On Thursday, September 7 at 3.20pm, thousands of early childhood educators across Australia will go on strike. Here, a member of United Voice explains why.
Politicians and papers and parents regularly gasp at the cost of childcare. I know it’s pricey, I’ve been there. The years my daughters spent in care steadily ate into our savings just to cover rent.
Yet I also know that childcare fees continue to be as affordable as they are, because my colleagues and I continue to be underpaid.
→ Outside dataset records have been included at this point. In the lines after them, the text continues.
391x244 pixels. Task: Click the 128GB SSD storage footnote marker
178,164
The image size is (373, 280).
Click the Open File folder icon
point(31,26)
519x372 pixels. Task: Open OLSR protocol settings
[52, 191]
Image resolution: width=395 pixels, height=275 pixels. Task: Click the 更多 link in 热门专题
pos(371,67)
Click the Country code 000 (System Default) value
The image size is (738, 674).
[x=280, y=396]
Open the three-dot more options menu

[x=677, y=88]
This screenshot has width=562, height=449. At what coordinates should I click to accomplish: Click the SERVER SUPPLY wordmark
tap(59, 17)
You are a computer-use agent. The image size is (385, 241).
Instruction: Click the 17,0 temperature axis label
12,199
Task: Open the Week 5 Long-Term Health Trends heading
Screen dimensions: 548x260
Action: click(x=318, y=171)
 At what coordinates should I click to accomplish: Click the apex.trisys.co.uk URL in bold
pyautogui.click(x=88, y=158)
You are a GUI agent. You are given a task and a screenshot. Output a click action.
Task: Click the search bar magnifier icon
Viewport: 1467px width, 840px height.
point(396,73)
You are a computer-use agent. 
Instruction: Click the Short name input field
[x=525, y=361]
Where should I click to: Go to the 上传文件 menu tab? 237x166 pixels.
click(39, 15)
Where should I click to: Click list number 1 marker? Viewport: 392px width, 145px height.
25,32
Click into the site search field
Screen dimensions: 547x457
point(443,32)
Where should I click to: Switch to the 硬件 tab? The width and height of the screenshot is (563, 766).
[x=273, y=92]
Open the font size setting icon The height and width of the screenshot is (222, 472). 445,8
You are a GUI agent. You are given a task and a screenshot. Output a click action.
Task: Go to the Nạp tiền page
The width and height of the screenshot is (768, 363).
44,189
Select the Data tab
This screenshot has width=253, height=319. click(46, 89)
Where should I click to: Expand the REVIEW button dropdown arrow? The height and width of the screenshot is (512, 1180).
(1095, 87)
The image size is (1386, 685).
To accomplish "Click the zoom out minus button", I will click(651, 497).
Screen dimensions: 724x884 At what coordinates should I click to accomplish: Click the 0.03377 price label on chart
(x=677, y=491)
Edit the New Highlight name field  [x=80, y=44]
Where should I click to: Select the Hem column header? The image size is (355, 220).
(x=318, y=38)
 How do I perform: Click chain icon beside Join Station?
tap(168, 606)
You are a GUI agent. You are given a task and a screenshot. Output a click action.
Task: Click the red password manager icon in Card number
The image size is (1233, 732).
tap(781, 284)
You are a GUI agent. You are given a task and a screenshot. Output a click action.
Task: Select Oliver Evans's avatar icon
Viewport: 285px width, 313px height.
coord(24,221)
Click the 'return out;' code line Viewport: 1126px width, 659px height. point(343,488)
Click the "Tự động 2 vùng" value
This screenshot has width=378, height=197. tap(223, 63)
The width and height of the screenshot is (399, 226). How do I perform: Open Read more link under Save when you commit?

Government efforts to ease the burden on families seem tokenism and cowardly, when we need real change. None of us want to see families paying more, we’re there with you every day and we know how hard it is. But Australia is lagging behind in government spending on early childhood education, and it’s time to step up.
I am an early childhood educator. I have invested 14 years into being exactly who each child and family needs. Like 16 per cent of my colleagues I have a degree. I also have a diploma and I’d go back and build on my teaching knowledge base if it were financially and professionally worth it. But it’s not, because 94 per cent of educators are female. Apparently that’s still a viable excuse for underpaying experienced and qualified workers in 2017.
The numbers are pretty ugly. An educator with a Certificate III – about 12 months of training, scrapes by on $21.29 an hour. Diploma qualified staff are only barely above the Fair Work Commission’s official measure of ‘low paid’ earning as little as $23.97 per hour (the low pay threshold sits at $22.22 per hour).
Can you think of any male-dominated field paying its qualified professionals so little? How can we justify minimising the professionalism of the primary ‘village’ for 843, 000 Australian families?